Less abstractly, I will be doing more projects with R. It allows for a certain fluidity in exploring data that I’m gaining a deep appreciation for, and I’m very curious to see how involved the ecosystem is. For instance, while working on the maternal mortality case study, I took the liberty of learning just a bit about geographic information systems. Within a day, I got the hang of calling the USGS API and applying its data to an interactive map, a project which I will be posting about very shortly. Early Days!

Deploying PyTorch to an Android Environment

I have some inchoate thoughts about approaches to deployable AI products. Too much of the conversation around AI frames it from the angle of AI-as-a-service, something that a customer makes requests of. This is evidenced by reactions to things like DALL-E 2 being concerned about the possible future of professional artists. A more useful frame of reference is AI-as-an-instrument (AIaaI), i.e. a tool that a user would wield like a pencil. Ideally, it would be something that could amplify arbitrary ideas that a user had. Of course, this would require much more generality than currently trained into models and likely the ability to interface with a number of other APIs.

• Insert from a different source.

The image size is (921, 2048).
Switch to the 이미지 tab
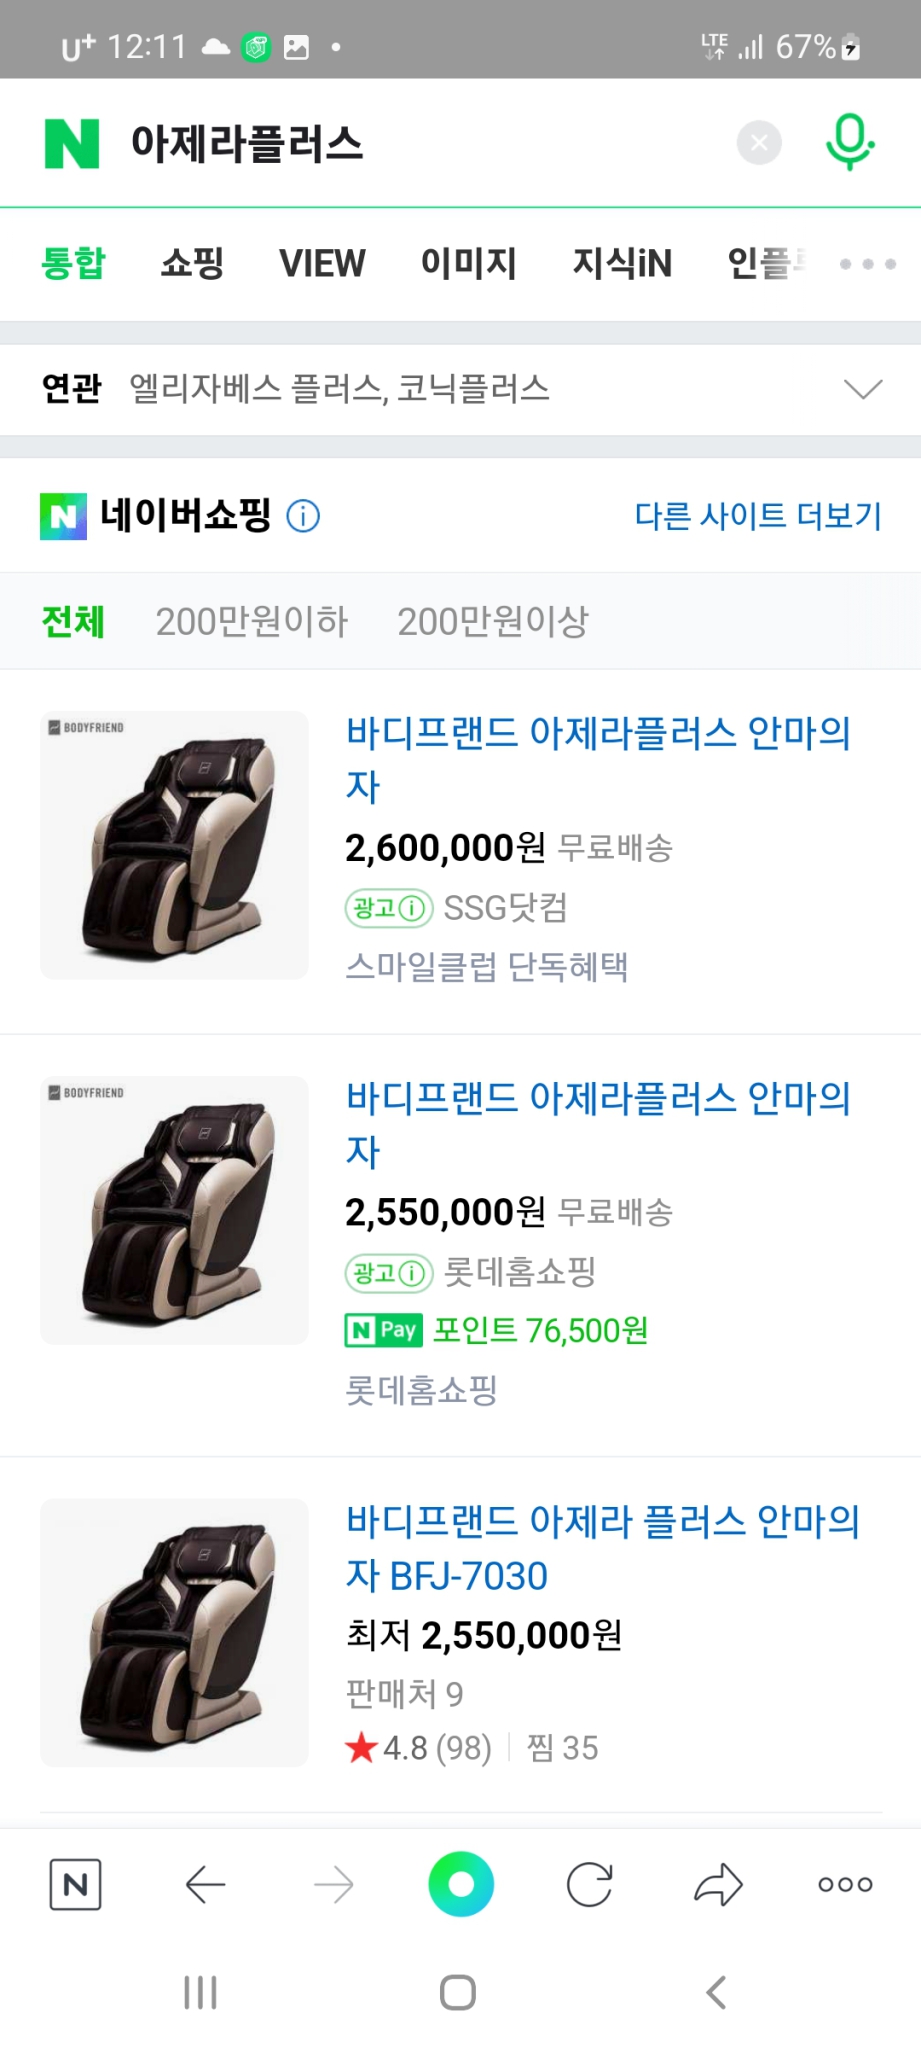coord(469,263)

Exploring a product from this angle will require levering hardware accessible to a normal user, meaning a heavy focus on mobile and edge computing systems. To that end, I’m making a harder pivot to mobile. Fortunately, there is a large and growing body of work being done in the area of mobile deep learning. Before we get started on the really interesting stuff, we have some housekeeping to attend to.

Having done a little work with both, I actually think it will be easier to develop native Android apps instead of using something like React Native. I understand that PyTorch supports both, but the ecosystem for the former seems tighter to me.

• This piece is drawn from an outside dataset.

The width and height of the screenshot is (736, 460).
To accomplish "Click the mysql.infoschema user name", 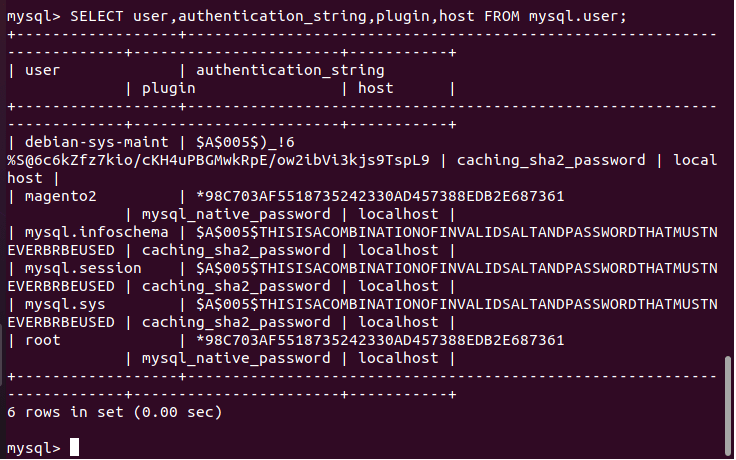I will click(96, 232).
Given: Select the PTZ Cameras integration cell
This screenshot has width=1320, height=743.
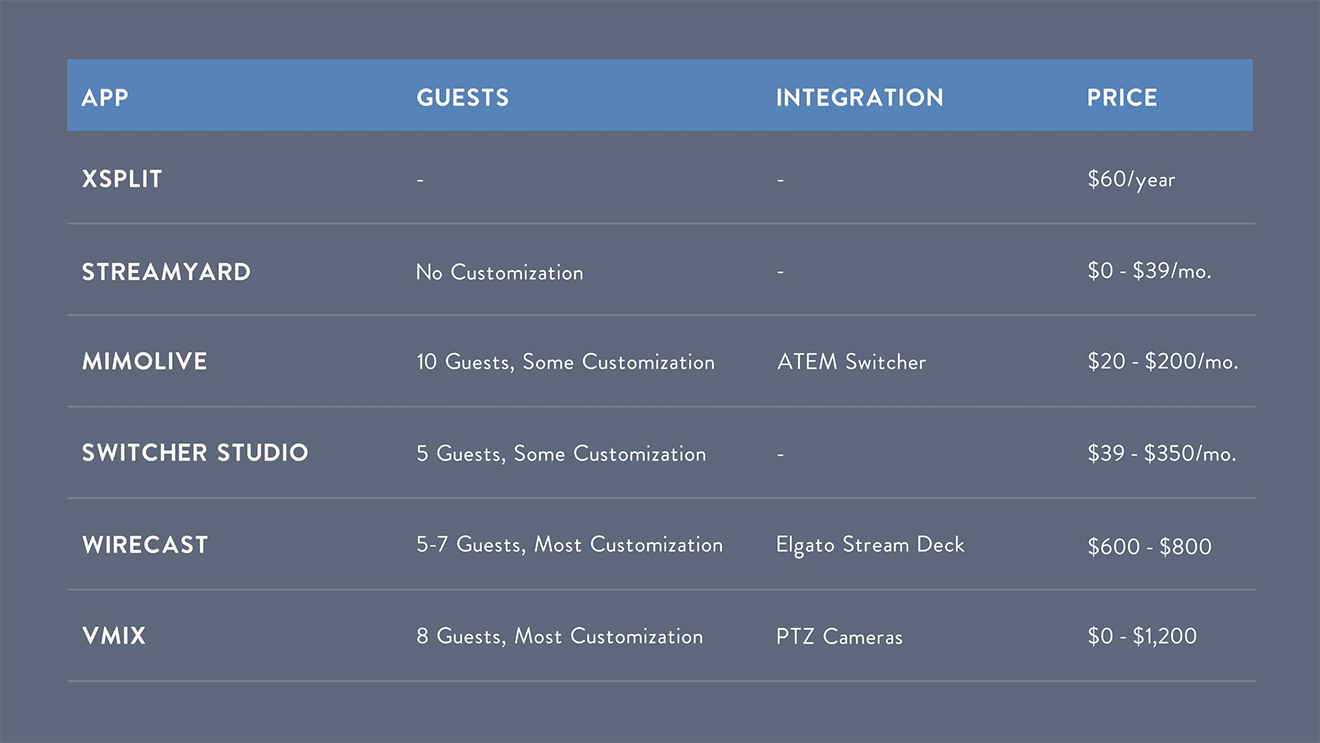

Fair warning: because this is covering so much new material, this is going to get long.

GitHub Repo

There is a PyTorch GitHub repo focusing on demos for Android that is worth a look. Today I’ll be going through some of the relevant code in the HelloWorldApp section. Honestly, most of that code. Additionally, I somewhat followed the Quickstart with a HelloWorld Example.

The following is basically notes on things that were confusing or somehow tripped me up in the process of getting HelloWorldApp to run on my phone. If you’re following along and aren’t familiar with Android or Java, I heartily recommend going through the code yourself instead of just downloading and running the repo, especially if you’re most experienced with something like a desktop Python environment. Basically, this picks up from the point of opening Android Studio and starting an empty project.

Gradle Stuff

Gradle is the build tool being used here, and it warrants some attention for anyone coming from the Python landscape or used something like CMake.

Looking at the project structure in Android Studio with the Android view, it’s easy to see that there are two build.gradle files, one for the project and one for the module. For future reference, the Project version is placed in the root folder and wil define behavior for the entire project. A module, being isolated from the broader project, has its own file to define settings that are only relevant to that module.

setttings.gradle

We need to configure this file at the top level. Possibly due to the specifics of my machine, I encountered build errors when starting with the boilerplate file, as follows.

pluginManagement {
    repositories {
        gradlePluginPortal()
        google()
        mavenCentral()
    }
}

dependencyResolutionManagement {
    repositoriesMode.set(RepositoriesMode.FAIL_ON_PROJECT_REPOS)  
    repositories {
        google()
        mavenCentral()
    }
}

rootProject.name = "HelloWorld"
include ':app'

I initially had a look at how to configure a build focusing on settings.gradle and thought that dependencyResolutionManagement had to be removed, but this felt like poor form and raised questions about what would be done in later projects that actually needed this. Fortunately, this is known to happen in the latest version of Android Studio.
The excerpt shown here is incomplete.